** ANLEITUNG ZUR AUFGABE **
Zitieren Sie aus dem Interview mit Tilda Swinton wortgetreu den Abschnitt zwischen „Tilda Swinton im“ und „jüngeren Gourmet-Kochs Antonio.“, beide einschließlich.

"Für mich ist Emma eine Art Avatar"

Tilda Swinton im Gespräch mit Britta Bürger |
Die Schauspielerin Tilda Swinton verkörpert in ihrem neuen Film eine Figur, die auf das revolutionäre Element der Liebe trifft. Als Gattin eines reichen Mailänder Modeunternehmers erliegt sie dabei nicht nur der Kochkunst des sehr viel jüngeren Gourmet-Kochs Antonio.
Britta Bürger: Es wird erzählt, dass die Idee zu diesem Filmstoff zu großen Teilen Ihnen zu verdanken ist. Welchen Ansatz hatten Sie dafür?

** GEZEIGTES MATERIAL **
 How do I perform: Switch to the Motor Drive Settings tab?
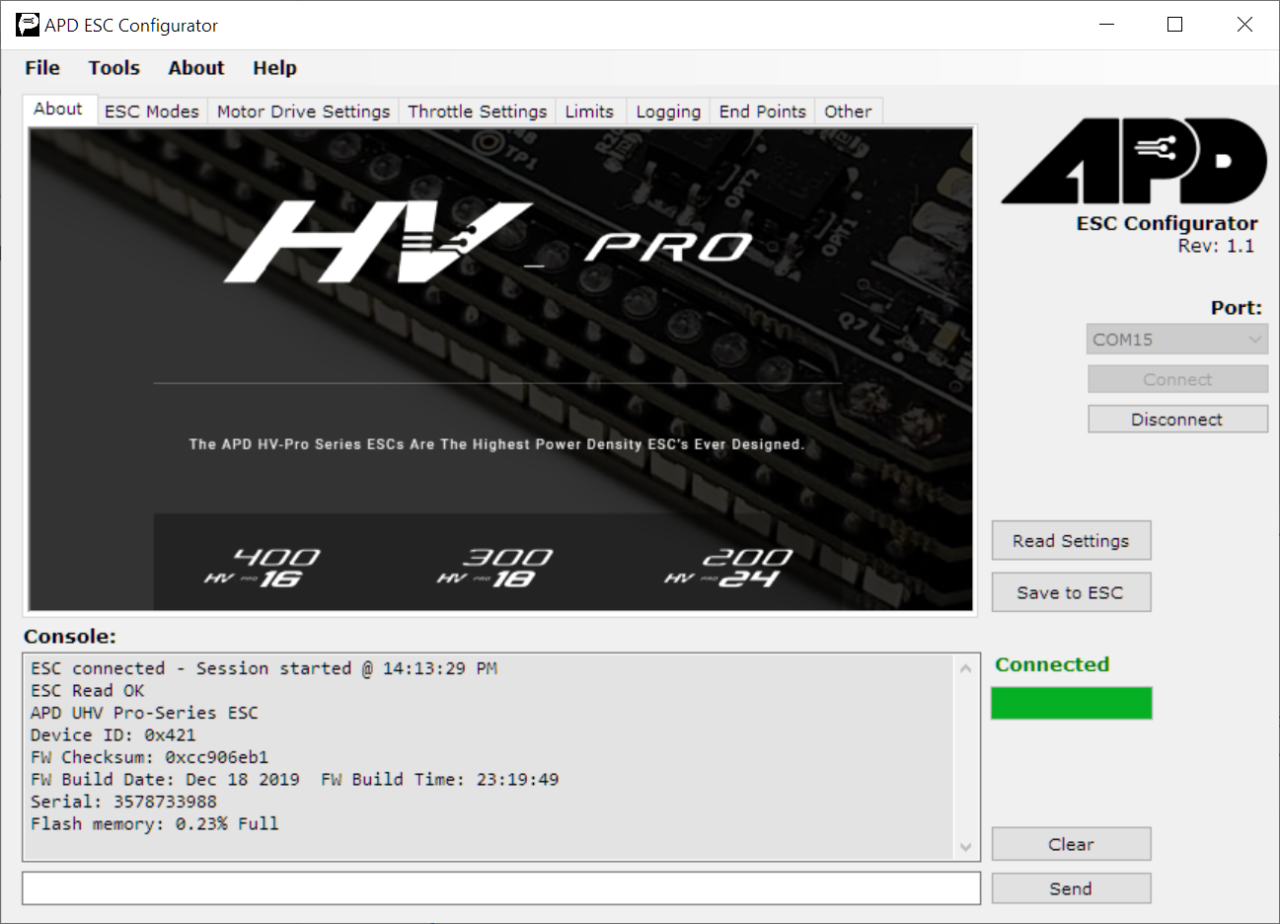point(303,111)
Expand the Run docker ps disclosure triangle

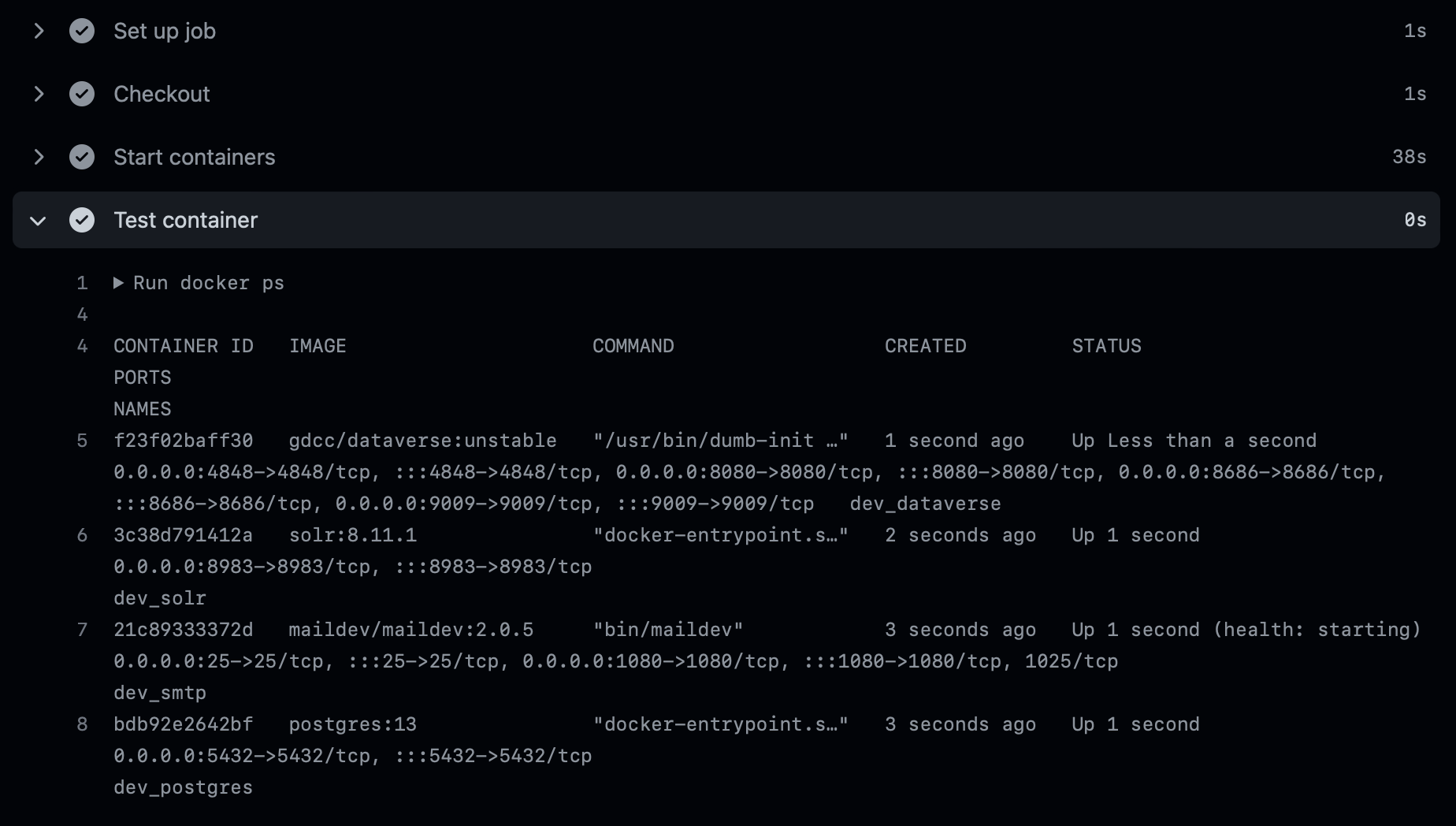coord(118,283)
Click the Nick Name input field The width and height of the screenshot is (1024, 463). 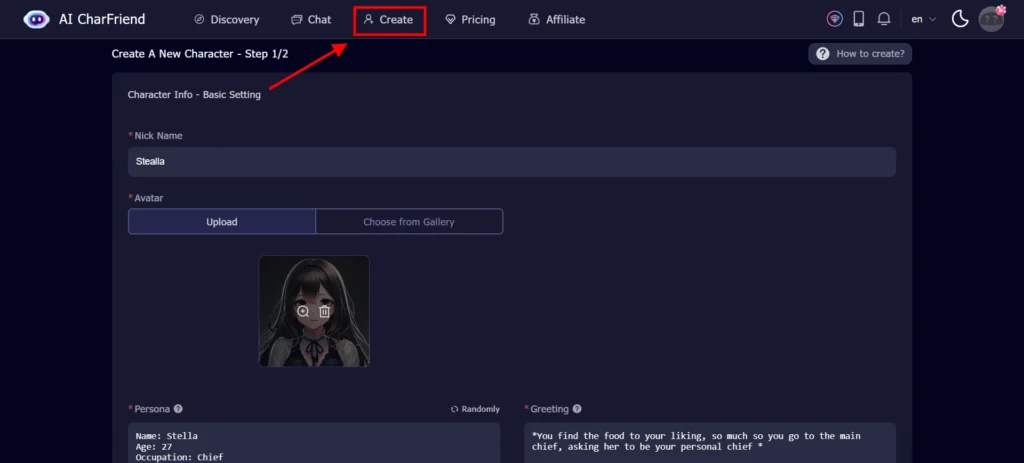click(x=511, y=161)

** ENDERGEBNIS **
Tilda Swinton im Gespräch mit Britta Bürger |
Die Schauspielerin Tilda Swinton verkörpert in ihrem neuen Film eine Figur, die auf das revolutionäre Element der Liebe trifft. Als Gattin eines reichen Mailänder Modeunternehmers erliegt sie dabei nicht nur der Kochkunst des sehr viel jüngeren Gourmet-Kochs Antonio.